Their best hope for a home loan became Amanda, who didn’t have much credit, she said. She’d never taken out a mortgage or a car loan.
What’s Broken: Difficulties with health insurance are a common feature of medical debt in the U.S.
Two-thirds of Americans with health care debt say they haven’t fully paid a bill because they were expecting their health plan to cover it, according to a nationwide survey conducted by KFF.
But health insurance rules and restrictions are often so complex that even diligent patients struggle to make sense of them.
It’s also not uncommon for medical debts to hurt patients’ credit scores. There’s growing pressure to change that.
This spring, the three leading credit agencies announced they would stop using small past-due medical bills in credit score calculations. And the federal Consumer Financial Protection Bureau plans to investigate whether any health care bills should be counted.
What’s Left: The Pitzos managed to get the hospital to reduce their charges to about $30,000.
They worked to build Amanda’s credit so she could apply for the loan and were finally able to buy a house in spring 2022.
They’re still making payments on about $19,000 in medical bills.
“It makes me sick about medical costs and how this whole thing is done,” Amanda said.
About This Project
“Diagnosis: Debt” is a reporting partnership between KHN and NPR exploring the scale, impact, and causes of medical debt in America.
The series draws on the “KFF Health Care Debt Survey,” a poll designed and analyzed by public opinion researchers at KFF in collaboration with KHN journalists and editors. The survey was conducted Feb. 25 through March 20, 2022, online and via telephone, in English and Spanish, among a nationally representative sample of 2,375 U.S. adults, including 1,292 adults with current health care debt and 382 adults who had health care debt in the past five years. The margin of sampling error is plus or minus 3 percentage points for the full sample and 3 percentage points for those with current debt. For results based on subgroups, the margin of sampling error may be higher.

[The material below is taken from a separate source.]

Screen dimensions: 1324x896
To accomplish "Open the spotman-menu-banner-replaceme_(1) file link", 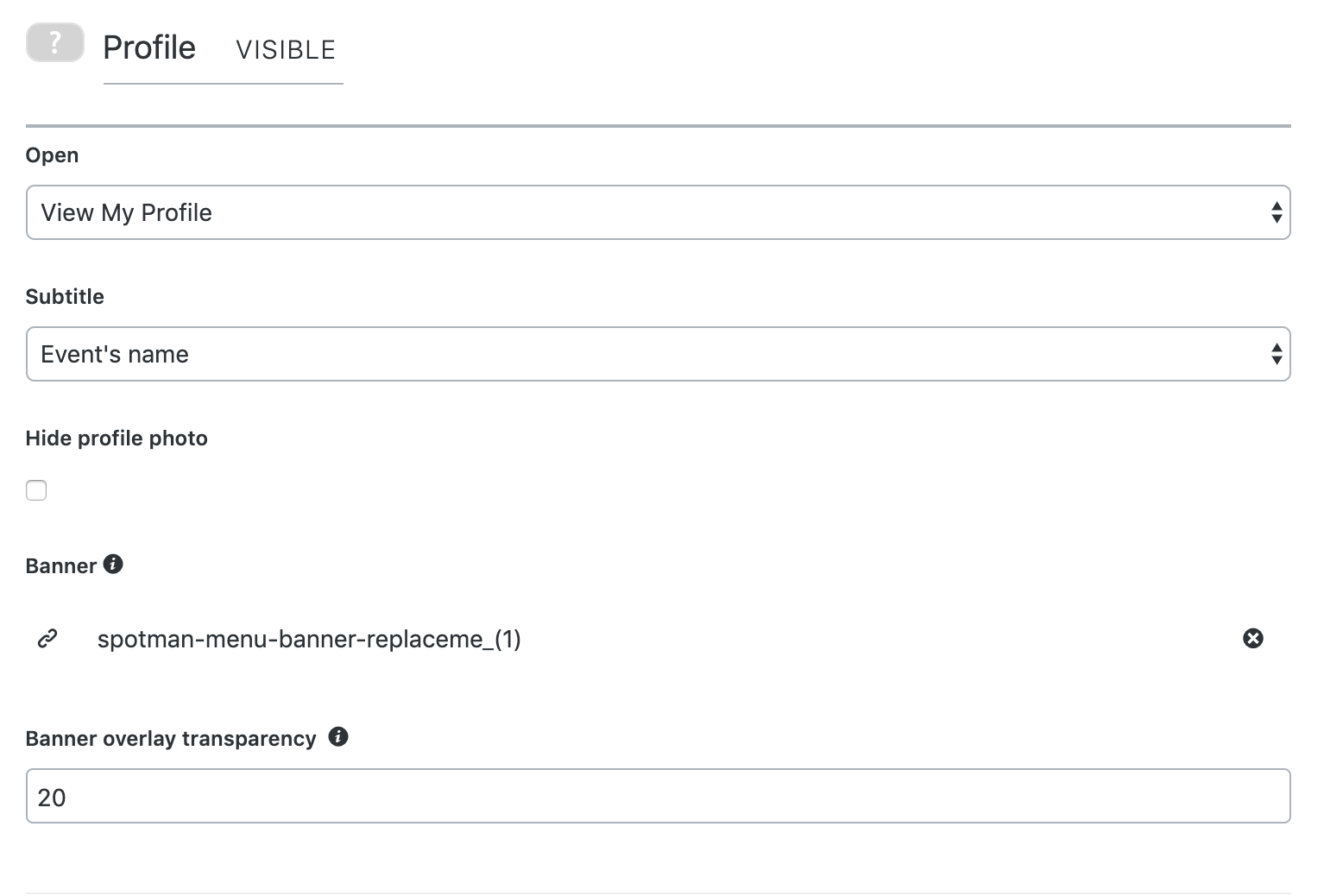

Additional research was conducted by the Urban Institute, which analyzed credit bureau and other demographic data on poverty, race, and health status to explore where medical debt is concentrated in the U.S. and what factors are associated with high debt levels.

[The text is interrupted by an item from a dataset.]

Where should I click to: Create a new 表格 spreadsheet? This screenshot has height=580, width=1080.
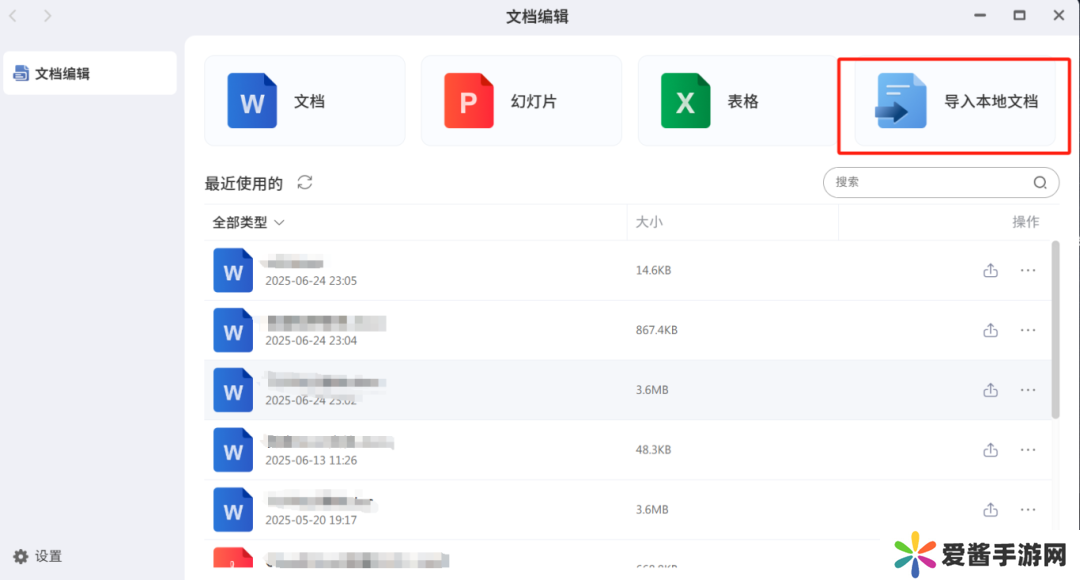[737, 101]
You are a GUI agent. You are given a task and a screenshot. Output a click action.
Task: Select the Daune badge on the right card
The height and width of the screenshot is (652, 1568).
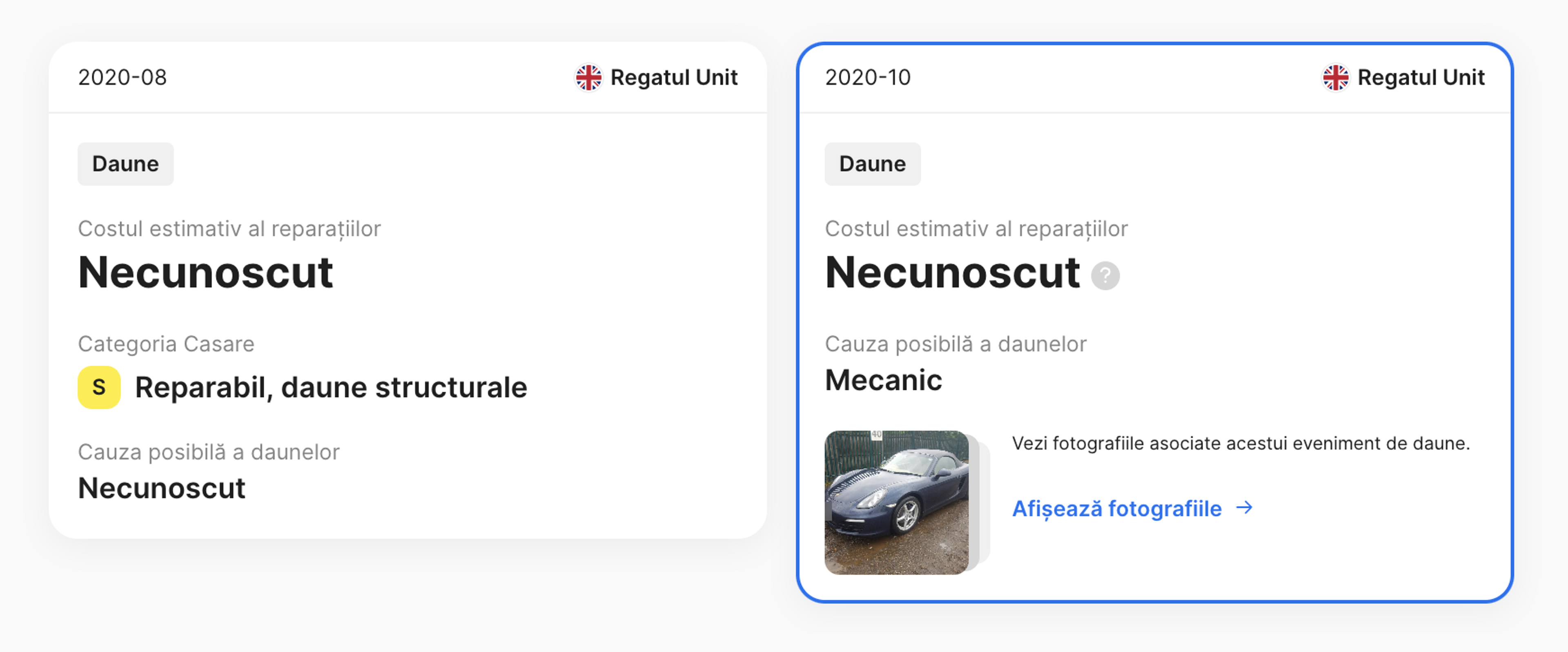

The JPMorgan Chase Institute analyzed records from a sampling of Chase credit card holders to look at how customers’ balances may be affected by major medical expenses.
Reporters from KHN and NPR also conducted hundreds of interviews with patients across the country; spoke with physicians, health industry leaders, consumer advocates, debt lawyers, and researchers; and reviewed scores of studies and surveys about medical debt.